Exercise description:
Pull every line with "computer" from the data below and copy it.

Material provided:
============
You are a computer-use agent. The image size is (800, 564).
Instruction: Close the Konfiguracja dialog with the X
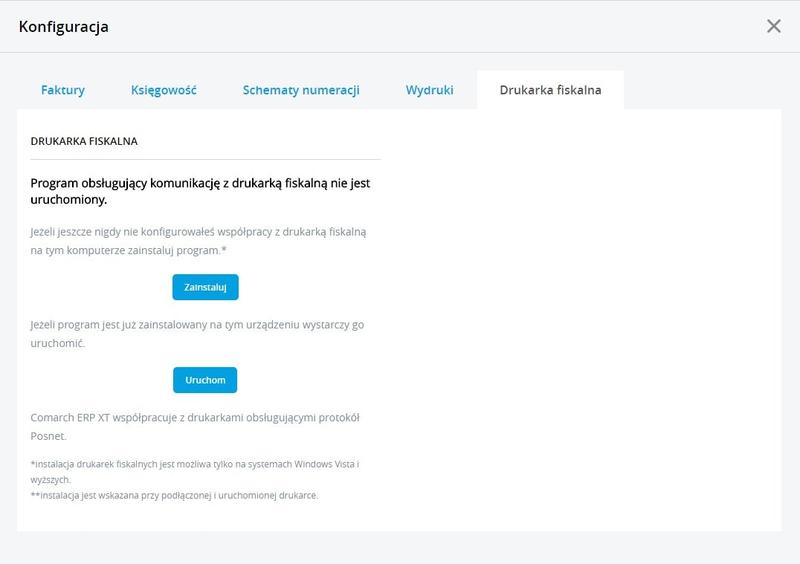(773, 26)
============
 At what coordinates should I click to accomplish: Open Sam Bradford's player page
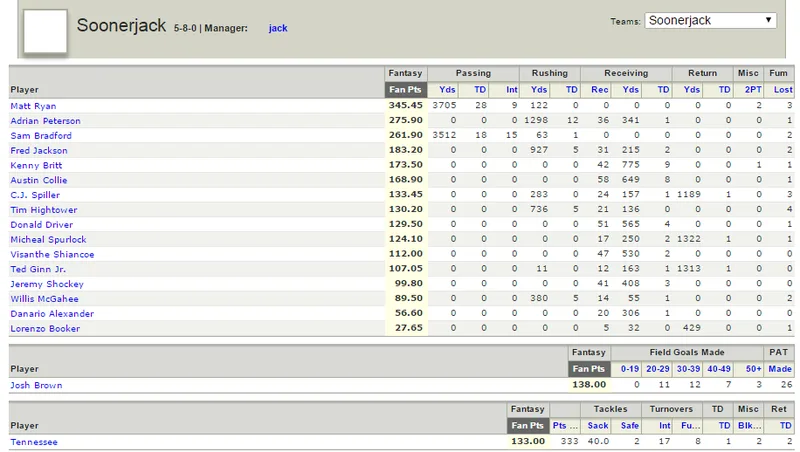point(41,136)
============
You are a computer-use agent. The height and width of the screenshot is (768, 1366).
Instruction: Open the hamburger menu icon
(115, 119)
============
Completed exercise:
You are a computer-use agent. The image size is (800, 564).
You are a computer-use agent. The height and width of the screenshot is (768, 1366).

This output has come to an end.